__Text__:
Content starts

FFTEM of the clinical lung surfactants Survanta, Curosurf, and Infasurf (FFTEM) shows significant differences in the bilayer organization of the as received materials. The major difference is the fraction of water within the bilayer aggregates, which increases from Survanta to Curosurf to Infasurf. Although each clinical surfactant has its own distinct bilayer organization, freeze-fracture images show that albumin and polymers do not adsorb to any of the clinical surfactant aggregates. Rather, both albumin and polymers act to dehydrate the surfactant aggregates by creating an osmotic pressure between the interior of the aggregate and the exterior. The aggregates expel any interior pockets of water and form well-ordered bilayers, with an interlayer spacing that depends on the osmotic pressure of the polymer or albumin solution. There is clear evidence of fusion of smaller aggregates to form larger aggregates, in addition to the flocculation observed via optical microscopy. Small angle x-ray scattering shows that the d-spacings of Curosurf, Infasurf, and Survanta depend on the osmotic pressure, consistent with the polymer and albumin not being able to access the interior of the aggregates (67).

Albumin, polymers, and their mixtures alter the surfactant aggregate microstructure in the same manner; this implies that albumin does not inactivate surfactant by alterations in surfactant microstructure. In addition, the microstructure alterations of PEG and other polymers do not themselves reverse surfactant inactivation. This has been shown by comparing the effects of 5 wt % 10 kDa PEG with 0.25 wt % 250 kDa HA on surfactant microstructure and surfactant inactivation. These polymer concentrations are sufficient to reverse inactivation of the clinical surfactants; the lower HA concentration actually provides more complete inactivation reversal than does the higher PEG concentration in pulsating bubble experiments. However, the PEG solution has an osmotic pressure more than 100 times higher than the HA solution. FFTEM and small angle x-ray scattering show that high concentration of PEG necessary to reverse inhibition significantly alters the bilayer organization of the surfactant aggregates, whereas the lower concentrations of HA do not. In addition, the bilayer morphology of Survanta is minimally altered by PEG, whereas Infasurf and Curosurf aggregates undergo extensive reorganization, yet inactivation reversal occurs in all of the clinical surfactants. Hence, alternate mechanisms must be responsible for both inhibition of surfactant by surface active proteins and the polymer-induced inhibition reversal of clinical surfactants.

Content ends

__Your instructions__: List every clinical lung surfactant named in the text on surfactant microstructure. The rows that follow are not needed for this work.

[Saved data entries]

Content starts

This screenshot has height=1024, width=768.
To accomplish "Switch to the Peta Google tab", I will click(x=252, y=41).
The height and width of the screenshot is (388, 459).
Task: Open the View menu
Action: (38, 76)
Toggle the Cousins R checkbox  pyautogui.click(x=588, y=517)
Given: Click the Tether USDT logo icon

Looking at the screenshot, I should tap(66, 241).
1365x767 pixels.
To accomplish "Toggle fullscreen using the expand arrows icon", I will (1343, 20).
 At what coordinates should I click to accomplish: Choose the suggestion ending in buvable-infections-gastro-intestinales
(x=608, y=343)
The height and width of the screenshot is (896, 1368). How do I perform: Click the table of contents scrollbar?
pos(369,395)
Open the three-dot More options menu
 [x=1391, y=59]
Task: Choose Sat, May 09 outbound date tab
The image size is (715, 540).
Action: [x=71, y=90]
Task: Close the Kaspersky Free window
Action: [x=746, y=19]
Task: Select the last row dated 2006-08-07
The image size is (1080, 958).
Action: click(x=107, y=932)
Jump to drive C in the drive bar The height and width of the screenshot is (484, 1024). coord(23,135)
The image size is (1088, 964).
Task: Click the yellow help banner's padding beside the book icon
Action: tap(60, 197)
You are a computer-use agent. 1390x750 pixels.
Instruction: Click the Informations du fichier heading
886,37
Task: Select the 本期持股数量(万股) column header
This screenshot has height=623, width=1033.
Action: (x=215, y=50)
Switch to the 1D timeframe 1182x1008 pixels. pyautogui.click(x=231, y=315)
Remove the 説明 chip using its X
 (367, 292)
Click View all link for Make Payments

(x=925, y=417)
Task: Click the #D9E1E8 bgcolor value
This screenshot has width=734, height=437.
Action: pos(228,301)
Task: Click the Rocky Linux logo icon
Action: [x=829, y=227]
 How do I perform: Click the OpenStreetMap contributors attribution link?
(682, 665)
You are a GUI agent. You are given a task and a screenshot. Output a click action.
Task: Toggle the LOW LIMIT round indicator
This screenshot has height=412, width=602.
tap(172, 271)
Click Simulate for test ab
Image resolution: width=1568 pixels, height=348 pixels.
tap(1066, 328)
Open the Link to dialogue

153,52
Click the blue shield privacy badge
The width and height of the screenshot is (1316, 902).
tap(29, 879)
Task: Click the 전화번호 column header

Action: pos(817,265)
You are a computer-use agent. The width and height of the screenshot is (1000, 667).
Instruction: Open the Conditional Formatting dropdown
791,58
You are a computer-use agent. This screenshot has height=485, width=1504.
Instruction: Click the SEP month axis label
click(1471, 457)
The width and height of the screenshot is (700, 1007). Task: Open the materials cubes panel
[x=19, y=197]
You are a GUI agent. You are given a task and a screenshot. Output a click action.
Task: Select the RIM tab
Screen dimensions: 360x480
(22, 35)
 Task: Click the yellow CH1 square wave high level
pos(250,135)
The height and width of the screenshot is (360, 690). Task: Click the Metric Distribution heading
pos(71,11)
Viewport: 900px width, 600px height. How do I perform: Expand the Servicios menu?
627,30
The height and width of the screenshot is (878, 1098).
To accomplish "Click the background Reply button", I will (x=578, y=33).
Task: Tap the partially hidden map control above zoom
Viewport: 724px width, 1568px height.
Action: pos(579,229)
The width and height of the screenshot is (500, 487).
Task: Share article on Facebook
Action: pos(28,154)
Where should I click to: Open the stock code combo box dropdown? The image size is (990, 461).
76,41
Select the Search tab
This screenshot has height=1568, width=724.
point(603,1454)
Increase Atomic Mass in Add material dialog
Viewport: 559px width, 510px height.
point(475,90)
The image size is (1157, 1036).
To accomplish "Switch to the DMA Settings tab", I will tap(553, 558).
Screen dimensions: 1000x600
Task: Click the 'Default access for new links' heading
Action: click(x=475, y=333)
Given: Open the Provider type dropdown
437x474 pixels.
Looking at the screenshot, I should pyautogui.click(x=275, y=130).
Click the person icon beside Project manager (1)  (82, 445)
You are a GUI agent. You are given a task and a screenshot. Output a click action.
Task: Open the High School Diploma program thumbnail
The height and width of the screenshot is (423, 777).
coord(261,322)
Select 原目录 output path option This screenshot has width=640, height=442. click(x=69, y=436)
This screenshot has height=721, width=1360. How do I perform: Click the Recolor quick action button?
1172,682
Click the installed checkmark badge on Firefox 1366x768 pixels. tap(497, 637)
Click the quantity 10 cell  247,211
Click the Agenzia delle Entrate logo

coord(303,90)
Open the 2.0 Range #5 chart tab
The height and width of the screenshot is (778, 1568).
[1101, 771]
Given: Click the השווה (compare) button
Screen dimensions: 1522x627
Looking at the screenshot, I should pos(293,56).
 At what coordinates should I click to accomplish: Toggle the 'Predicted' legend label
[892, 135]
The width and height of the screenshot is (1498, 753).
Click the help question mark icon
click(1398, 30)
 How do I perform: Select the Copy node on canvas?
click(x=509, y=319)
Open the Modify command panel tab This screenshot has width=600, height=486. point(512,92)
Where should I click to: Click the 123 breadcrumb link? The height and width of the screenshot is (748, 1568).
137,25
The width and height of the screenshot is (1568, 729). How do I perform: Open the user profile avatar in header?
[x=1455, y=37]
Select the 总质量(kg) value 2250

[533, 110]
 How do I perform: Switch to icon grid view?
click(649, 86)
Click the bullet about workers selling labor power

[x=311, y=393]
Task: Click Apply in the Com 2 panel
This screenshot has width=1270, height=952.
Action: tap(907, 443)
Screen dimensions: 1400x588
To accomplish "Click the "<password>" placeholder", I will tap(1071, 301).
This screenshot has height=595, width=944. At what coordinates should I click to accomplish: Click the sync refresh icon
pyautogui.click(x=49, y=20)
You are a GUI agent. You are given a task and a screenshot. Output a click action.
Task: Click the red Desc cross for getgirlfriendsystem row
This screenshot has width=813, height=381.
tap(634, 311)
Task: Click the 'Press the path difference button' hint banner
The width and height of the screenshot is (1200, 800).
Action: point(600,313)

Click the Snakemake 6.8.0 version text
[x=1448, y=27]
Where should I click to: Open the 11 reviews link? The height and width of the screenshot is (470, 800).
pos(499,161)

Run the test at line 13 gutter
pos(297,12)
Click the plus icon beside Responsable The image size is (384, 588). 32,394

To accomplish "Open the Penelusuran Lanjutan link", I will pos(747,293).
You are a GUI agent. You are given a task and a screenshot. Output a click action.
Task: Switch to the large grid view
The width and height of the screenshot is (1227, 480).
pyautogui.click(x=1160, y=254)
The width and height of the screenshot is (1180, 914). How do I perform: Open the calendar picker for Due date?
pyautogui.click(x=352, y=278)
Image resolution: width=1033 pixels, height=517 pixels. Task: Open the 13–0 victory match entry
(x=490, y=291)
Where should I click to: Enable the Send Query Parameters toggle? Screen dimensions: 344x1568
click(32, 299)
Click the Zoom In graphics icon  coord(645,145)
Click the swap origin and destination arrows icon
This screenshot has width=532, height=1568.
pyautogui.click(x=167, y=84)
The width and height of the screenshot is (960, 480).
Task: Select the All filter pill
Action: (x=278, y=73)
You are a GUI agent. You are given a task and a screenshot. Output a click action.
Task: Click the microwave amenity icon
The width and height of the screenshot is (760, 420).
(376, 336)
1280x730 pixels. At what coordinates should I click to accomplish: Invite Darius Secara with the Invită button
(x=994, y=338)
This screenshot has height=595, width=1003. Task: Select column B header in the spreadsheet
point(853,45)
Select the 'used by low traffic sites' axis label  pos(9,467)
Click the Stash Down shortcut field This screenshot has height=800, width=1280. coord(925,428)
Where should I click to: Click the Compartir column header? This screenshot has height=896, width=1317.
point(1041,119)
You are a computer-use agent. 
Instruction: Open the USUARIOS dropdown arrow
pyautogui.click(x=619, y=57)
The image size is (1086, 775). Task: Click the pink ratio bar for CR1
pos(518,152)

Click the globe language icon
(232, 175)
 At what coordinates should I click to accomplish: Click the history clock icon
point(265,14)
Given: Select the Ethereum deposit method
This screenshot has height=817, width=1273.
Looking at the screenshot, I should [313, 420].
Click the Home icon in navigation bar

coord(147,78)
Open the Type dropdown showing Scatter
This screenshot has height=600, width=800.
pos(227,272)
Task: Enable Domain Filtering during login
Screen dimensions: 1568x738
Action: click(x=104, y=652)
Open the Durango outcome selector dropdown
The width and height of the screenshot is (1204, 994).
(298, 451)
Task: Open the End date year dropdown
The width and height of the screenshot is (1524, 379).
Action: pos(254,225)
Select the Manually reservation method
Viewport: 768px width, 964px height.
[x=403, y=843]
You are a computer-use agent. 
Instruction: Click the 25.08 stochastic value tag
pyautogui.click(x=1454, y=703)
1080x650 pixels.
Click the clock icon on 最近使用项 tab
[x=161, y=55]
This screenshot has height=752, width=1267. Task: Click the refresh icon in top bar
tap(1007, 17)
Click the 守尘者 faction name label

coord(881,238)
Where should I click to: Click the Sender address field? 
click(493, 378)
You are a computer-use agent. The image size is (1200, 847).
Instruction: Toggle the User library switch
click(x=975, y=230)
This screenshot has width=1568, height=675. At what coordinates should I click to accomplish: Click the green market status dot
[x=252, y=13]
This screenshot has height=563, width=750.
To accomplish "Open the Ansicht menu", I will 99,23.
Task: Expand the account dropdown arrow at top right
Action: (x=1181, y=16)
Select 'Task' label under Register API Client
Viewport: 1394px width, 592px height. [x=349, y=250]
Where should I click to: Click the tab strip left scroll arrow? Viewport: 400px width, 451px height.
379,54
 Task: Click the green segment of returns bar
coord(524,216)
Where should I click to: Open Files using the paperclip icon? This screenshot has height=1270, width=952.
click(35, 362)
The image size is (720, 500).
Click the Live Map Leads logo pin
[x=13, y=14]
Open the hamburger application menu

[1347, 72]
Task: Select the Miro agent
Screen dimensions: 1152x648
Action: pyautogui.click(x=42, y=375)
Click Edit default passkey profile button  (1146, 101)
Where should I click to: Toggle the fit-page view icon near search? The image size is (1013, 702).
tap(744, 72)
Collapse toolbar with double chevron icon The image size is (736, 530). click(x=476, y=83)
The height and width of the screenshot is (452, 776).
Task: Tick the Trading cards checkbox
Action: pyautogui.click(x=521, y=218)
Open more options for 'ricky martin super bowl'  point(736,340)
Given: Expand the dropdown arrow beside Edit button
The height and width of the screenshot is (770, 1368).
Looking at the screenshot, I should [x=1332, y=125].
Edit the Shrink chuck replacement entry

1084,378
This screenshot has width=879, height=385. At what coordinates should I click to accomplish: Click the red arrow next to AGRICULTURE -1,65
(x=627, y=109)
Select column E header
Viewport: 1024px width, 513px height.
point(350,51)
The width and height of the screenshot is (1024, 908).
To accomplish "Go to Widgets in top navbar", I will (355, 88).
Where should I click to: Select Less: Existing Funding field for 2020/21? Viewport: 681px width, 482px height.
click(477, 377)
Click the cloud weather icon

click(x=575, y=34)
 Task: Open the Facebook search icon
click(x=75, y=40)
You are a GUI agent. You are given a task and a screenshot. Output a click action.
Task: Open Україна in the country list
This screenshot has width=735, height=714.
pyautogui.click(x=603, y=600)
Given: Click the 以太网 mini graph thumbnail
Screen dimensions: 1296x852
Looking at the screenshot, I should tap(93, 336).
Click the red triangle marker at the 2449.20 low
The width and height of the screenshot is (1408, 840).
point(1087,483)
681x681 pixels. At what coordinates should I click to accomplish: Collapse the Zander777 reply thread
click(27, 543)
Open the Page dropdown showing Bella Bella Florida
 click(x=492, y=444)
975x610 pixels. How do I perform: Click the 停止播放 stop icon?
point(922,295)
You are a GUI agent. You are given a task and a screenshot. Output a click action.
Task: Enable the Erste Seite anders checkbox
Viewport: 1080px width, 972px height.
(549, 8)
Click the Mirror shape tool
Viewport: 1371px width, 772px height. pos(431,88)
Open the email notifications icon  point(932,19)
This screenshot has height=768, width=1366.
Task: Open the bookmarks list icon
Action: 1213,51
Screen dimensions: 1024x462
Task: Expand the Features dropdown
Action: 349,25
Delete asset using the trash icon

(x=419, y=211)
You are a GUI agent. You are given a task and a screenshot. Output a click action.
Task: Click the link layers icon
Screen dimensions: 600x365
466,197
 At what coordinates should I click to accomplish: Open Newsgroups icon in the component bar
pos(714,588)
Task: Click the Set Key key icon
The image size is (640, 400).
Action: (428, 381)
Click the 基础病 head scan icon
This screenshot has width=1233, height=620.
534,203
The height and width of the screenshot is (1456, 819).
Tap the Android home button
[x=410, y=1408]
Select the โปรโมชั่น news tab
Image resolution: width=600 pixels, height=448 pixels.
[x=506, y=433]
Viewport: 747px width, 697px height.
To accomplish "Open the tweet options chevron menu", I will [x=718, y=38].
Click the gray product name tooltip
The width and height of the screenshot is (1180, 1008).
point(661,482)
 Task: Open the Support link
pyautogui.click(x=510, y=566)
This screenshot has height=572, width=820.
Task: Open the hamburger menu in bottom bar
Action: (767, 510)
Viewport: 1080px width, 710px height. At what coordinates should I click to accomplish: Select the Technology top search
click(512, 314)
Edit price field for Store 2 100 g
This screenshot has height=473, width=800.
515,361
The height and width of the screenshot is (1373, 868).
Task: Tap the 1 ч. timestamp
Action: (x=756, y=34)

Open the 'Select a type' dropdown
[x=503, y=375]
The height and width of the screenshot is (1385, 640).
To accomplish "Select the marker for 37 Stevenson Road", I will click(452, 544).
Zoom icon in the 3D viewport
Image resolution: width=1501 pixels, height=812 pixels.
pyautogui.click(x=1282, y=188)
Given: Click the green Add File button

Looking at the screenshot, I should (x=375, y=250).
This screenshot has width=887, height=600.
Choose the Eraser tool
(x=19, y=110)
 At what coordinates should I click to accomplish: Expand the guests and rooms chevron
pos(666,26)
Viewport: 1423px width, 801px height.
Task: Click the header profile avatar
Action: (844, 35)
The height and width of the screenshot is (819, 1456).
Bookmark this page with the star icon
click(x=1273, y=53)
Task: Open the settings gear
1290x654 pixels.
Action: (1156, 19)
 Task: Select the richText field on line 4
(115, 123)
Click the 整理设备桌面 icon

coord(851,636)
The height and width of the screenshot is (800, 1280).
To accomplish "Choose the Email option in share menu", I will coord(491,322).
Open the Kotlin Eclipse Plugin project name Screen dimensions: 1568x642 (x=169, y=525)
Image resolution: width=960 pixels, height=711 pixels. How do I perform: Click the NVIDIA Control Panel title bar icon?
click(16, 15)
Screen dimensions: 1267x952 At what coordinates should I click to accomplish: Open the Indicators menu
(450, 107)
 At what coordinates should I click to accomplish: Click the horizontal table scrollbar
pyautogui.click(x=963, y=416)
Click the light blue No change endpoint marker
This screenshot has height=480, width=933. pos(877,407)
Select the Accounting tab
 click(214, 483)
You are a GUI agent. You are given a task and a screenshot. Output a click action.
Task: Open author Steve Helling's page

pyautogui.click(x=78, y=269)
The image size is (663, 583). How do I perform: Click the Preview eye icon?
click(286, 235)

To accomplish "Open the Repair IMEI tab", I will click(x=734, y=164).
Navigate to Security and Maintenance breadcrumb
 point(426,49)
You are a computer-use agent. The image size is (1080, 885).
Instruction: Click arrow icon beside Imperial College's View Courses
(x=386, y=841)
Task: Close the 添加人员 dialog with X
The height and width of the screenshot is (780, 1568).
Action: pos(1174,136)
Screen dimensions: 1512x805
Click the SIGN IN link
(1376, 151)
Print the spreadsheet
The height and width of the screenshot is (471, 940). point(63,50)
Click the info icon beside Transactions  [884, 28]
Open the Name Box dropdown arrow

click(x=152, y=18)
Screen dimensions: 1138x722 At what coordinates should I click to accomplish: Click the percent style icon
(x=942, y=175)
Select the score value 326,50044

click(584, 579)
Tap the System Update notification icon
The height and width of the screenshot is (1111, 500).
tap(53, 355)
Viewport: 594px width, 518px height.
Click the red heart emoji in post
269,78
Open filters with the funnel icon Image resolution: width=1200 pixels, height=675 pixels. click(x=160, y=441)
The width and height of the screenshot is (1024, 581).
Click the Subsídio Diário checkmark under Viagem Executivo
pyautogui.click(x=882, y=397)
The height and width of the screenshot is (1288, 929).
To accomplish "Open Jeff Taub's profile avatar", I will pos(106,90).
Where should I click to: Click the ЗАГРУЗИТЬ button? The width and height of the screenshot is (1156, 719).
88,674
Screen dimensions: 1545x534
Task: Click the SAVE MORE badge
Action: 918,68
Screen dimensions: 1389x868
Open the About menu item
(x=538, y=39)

Content ends

__Exercise result__: Survanta, Curosurf, Infasurf